INFORMATION SHOWN:
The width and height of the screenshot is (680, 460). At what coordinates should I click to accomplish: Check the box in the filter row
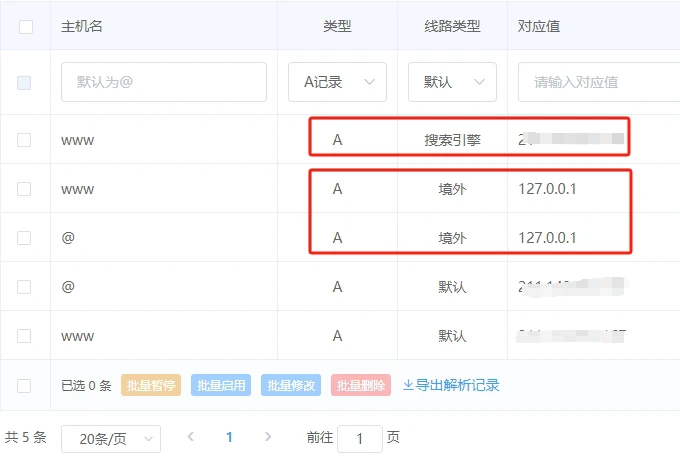(24, 82)
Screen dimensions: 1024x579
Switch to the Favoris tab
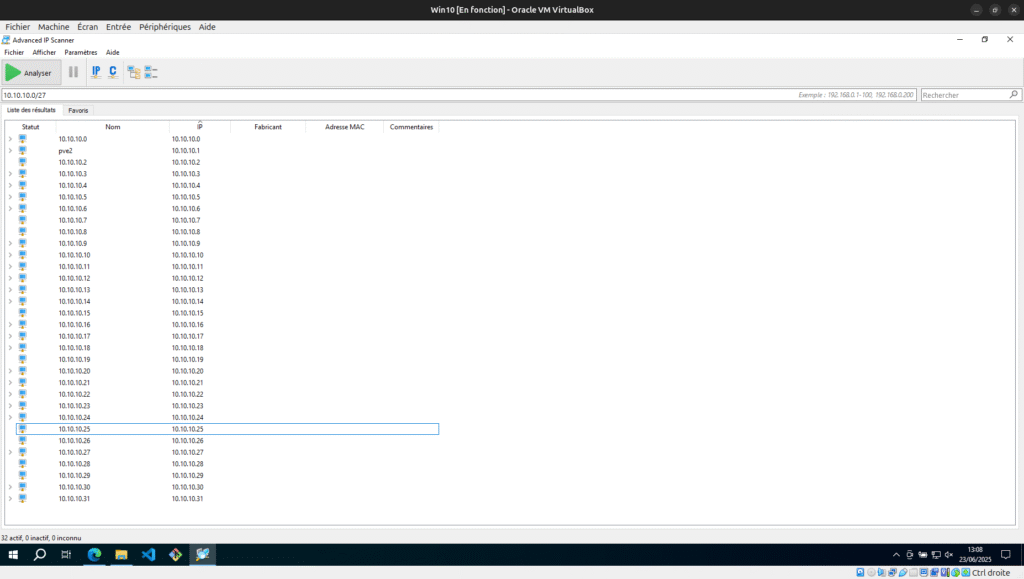[x=79, y=110]
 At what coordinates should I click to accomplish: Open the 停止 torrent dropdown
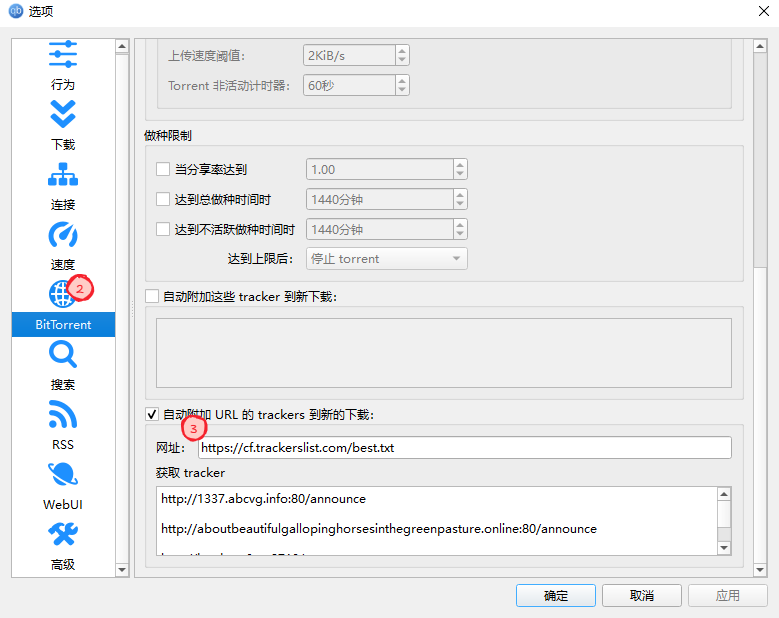(387, 259)
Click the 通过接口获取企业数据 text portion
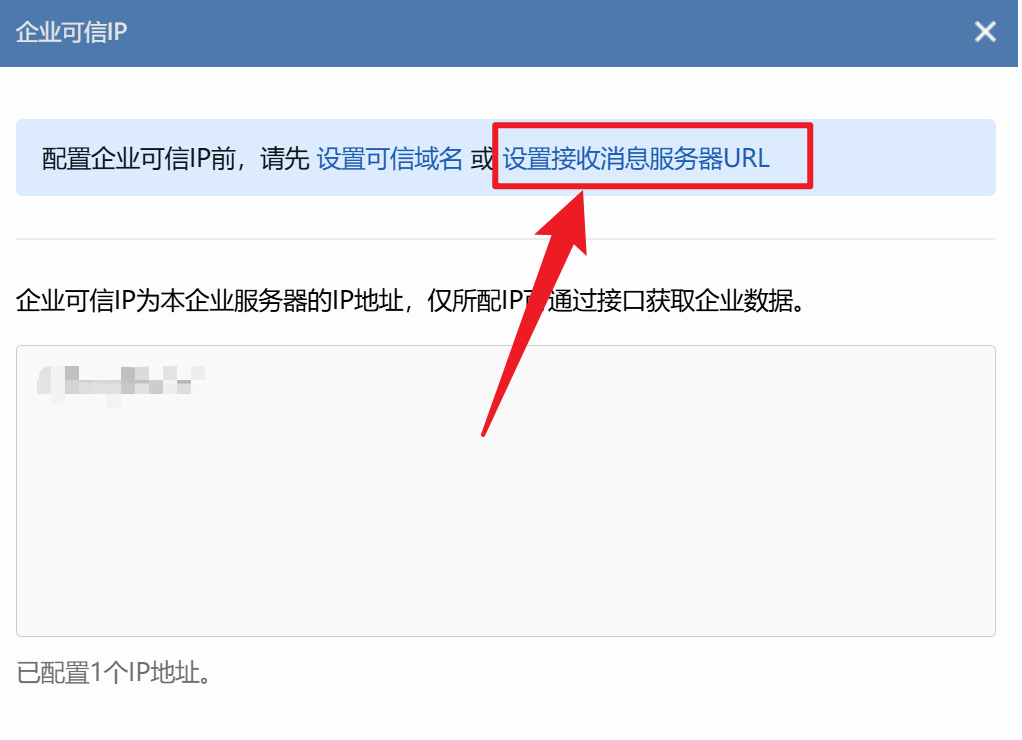Viewport: 1022px width, 740px height. [x=673, y=301]
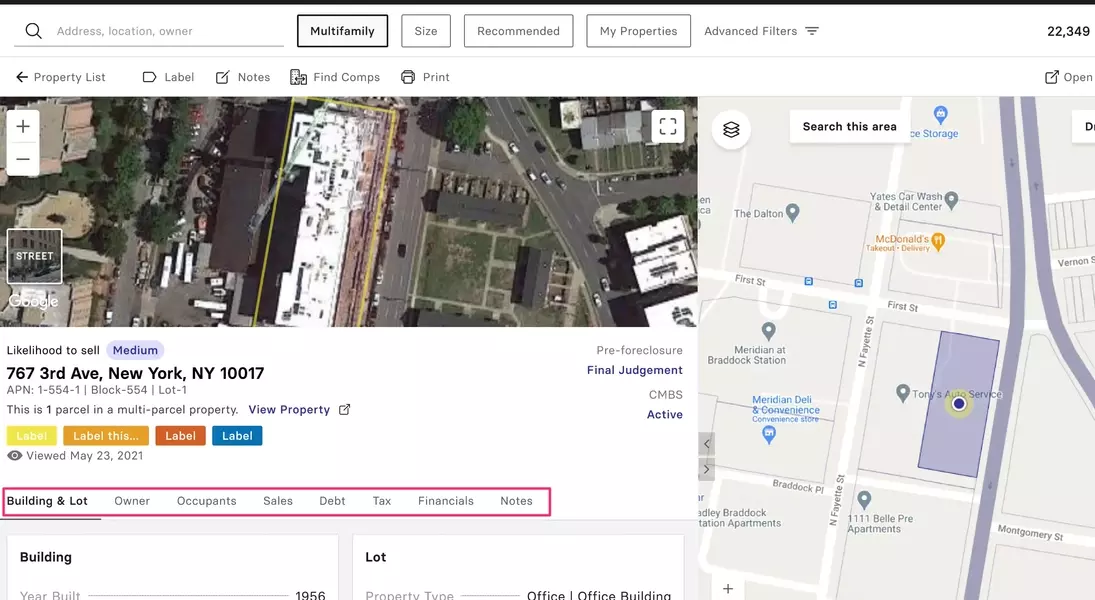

PROBLEM: Please reproduce each entry exactly as given and omit the pictures.

ANSWER TO THE PROBLEM:
The width and height of the screenshot is (680, 460). At what coordinates should I click to accomplish: Check the box in the filter row
(24, 82)
Screen dimensions: 1024x579
Switch to the Favoris tab
[x=79, y=110]
 At what coordinates should I click to accomplish: Open the 停止 torrent dropdown
(387, 259)
Click the 通过接口获取企业数据 text portion
Viewport: 1022px width, 740px height. [x=673, y=301]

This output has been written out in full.